Шрифт:
Интервал:
Закладка:
Как это часто бывало, трое из четверых старших Эйриксонов находились где-то на охоте. Но один из них, по очереди, всегда оставался дома. На сей раз это был Харальд. Он радушно принял Ивара.
На следующий день он пришел к Гуннхильд и попросил разрешения поговорить с нею наедине. Мать с сыном поднялись в комнату на втором этаже королевского дома. Снаружи моросил обложной дождь. Лампы почти не освещали помещение. Их запах — запах горящей ворвани — не казался неприятным в сыром холодном воздухе.
В комнате стояло только два табурета. Мать и сын сели. Харальд встревоженно смотрел на мать.

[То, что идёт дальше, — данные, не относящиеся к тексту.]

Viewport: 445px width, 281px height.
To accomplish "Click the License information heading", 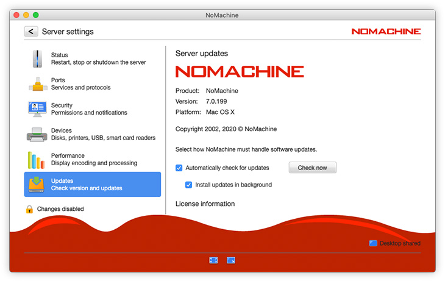I will pos(205,204).
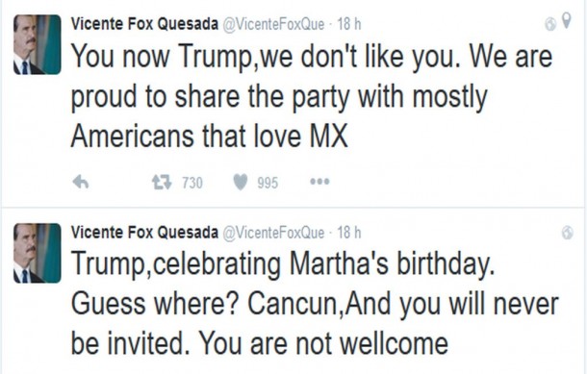This screenshot has width=587, height=374.
Task: Retweet the first Vicente Fox tweet
Action: point(162,182)
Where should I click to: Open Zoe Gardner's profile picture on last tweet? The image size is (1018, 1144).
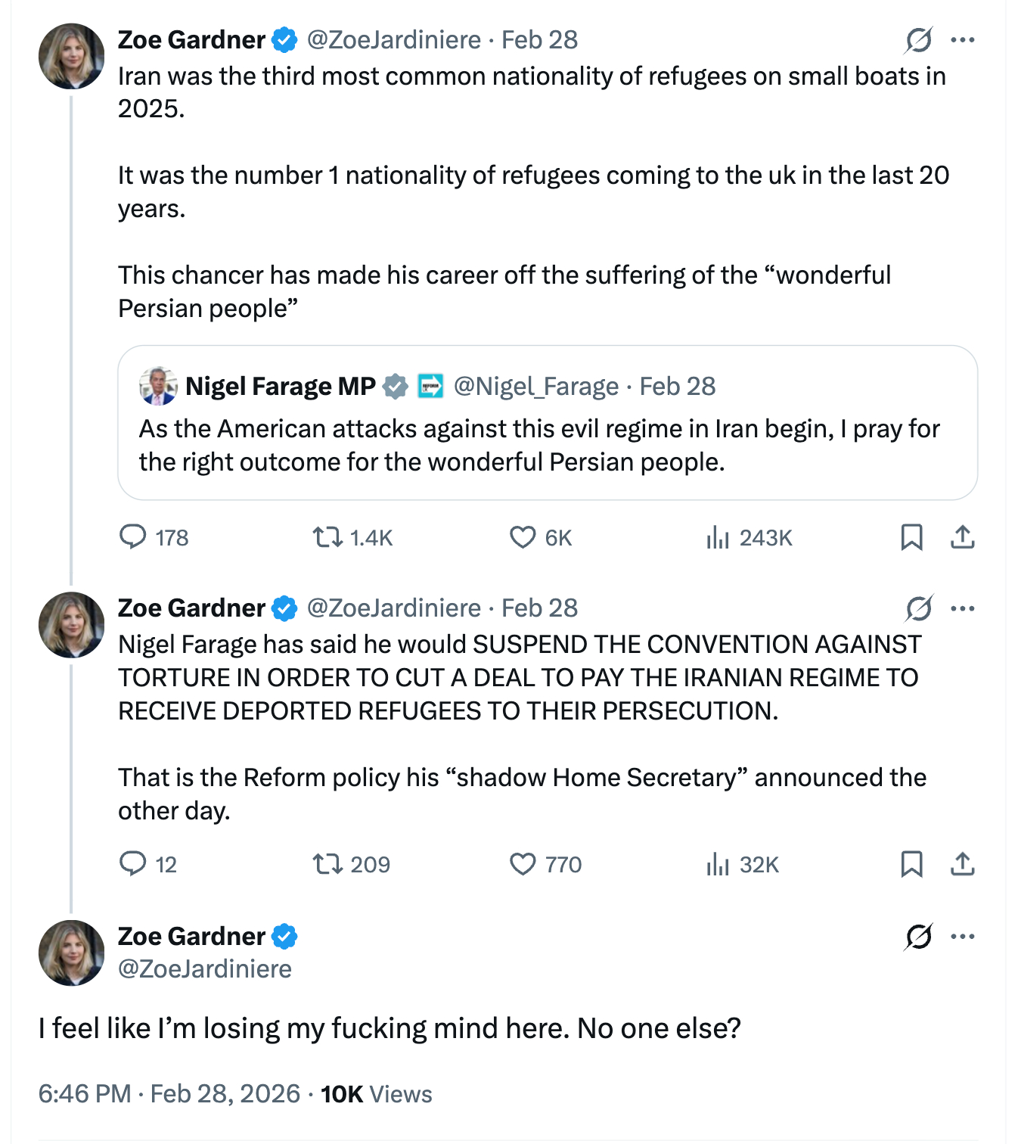coord(72,953)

— Что тебе известно о том, что происходит на юге? — прямо спросил он.
Она почувствовала, что знает, что сын хотел услышать от нее. Действительно, из всего ее потомства он выделялся острым умом. И к тому же был очень красив: с широкими плечами, обтянутыми отороченной мехом туникой, с волосами и молодой бородой цвета скрывшегося за горизонт солнца. Если бы не то, что он уделял своим женщинам меньше внимания, чем собакам и лошадям, она могла бы позавидовать им.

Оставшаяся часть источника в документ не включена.